Susan Schwartz verfasste den Roman mit dem Titel »Im ewigen Krieg« und der Bandnummer 3144, der im November 2021 erschien; die Autorin war auch mit einem Artikel im Innenteil des Romans vertreten. Ihr Artikel beschäftigte sich mit den Autorinnen bei PERRY RHODAN und zählte zum PERRY RHODAN-Report.

Weil er so interessant ist, dokumentieren wir diesen Beitrag an dieser Stelle. Wegen seines Umfangs bringen wir ihn in zwei Teilen: Gestern kam der erste, heute folgt der zweite Teil.

 

Eine Frauenfigur zu entwerfen
Trotz – oder eher gerade wegen – Figuren wie Thora und Mory Abro oder der legendären Mirona Thetin, sah Marianne Sydow sich genötigt, in den Siebzigerjahren des letzten Jahrhunderts einen Leserbrief zu schreiben, in dem sie die fortgesetzt stereotype Darstellung der Frauen kritisierte. Da sie sich im Verlag schon Verdienste erworben hatte, beauftragte Cheflektor Kurt Bernhardt sie damit, eine Frauenfigur zu entwerfen. Man war also durchaus nicht gegen Frauen, es hatte sich anscheinend nur nie ergeben, mal eine zu fragen, ob sie mitmachen möchte. Sydow schuf Jennifer Thyron, bekam ihre Chance und lieferte mit ihrem Debüt in Band 795 den ersten von einer Autorin verfassten Roman ab.

Zwischen 1976 und 1992 befand sich Sydow als einzige Frau im Team. Die Zeiten waren nicht einfach. Immer wieder musste sie sich behaupten und wurde sie in Frage gestellt.

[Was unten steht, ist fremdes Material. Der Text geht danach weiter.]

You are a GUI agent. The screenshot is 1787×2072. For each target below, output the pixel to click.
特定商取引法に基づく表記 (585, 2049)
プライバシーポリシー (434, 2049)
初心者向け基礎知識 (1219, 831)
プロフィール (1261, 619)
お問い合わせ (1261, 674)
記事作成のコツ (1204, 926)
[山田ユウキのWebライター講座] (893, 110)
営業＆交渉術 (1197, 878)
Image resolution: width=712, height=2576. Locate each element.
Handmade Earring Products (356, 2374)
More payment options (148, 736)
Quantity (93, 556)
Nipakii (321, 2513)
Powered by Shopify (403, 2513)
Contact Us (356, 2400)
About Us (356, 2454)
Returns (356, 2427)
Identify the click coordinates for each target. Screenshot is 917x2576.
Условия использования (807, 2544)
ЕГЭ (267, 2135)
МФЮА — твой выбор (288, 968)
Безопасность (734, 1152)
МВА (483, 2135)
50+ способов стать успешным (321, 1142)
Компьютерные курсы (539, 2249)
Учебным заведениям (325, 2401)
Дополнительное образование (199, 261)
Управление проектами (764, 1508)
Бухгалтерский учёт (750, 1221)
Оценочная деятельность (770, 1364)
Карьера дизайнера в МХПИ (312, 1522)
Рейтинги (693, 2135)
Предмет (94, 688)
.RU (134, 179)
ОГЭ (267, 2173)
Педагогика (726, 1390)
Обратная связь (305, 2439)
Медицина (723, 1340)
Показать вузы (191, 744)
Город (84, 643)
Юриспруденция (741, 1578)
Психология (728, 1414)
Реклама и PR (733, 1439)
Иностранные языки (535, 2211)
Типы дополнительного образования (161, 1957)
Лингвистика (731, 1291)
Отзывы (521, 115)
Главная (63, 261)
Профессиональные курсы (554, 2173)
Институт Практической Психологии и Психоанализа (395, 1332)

Mir stellt sich dabei eine andere Frage: Weshalb gab es in diesen sechzehn Jahren nie eine zweite Frau, wenn man doch gar nicht so strikt dagegen war? Denn gerade in den Achtzigerjahren wuchsen weibliche Talente heran, die neue Facetten in die Science Fiction brachten.

Beinahe hätte es ab 1992 zwei Frauen im Team gegeben, jedoch stieg Marianne Sydow, nach länger vorausgegangenen und mittlerweile erheblichen Differenzen, nach 16 Jahren und 61 PERRY RHODAN-Romanen aus. Düstere Vorzeichen für jene neue Autorin, die im Frühjahr 1992 zu ihrer ersten Autorenkonferenz nach Rastatt berufen wurde.

Ich wusste zu dem Zeitpunkt allerdings nicht, dass das Autorenteam keinerlei Information über meinen Einstieg und Anwesenheit erhalten hatte. So verunsicherten mich die verwirrten Gesichter, als ich forsch mitteilte: »Hi, ich bin die Neue«. Keine sehr schöne Situation für beide Seiten zum Einstieg.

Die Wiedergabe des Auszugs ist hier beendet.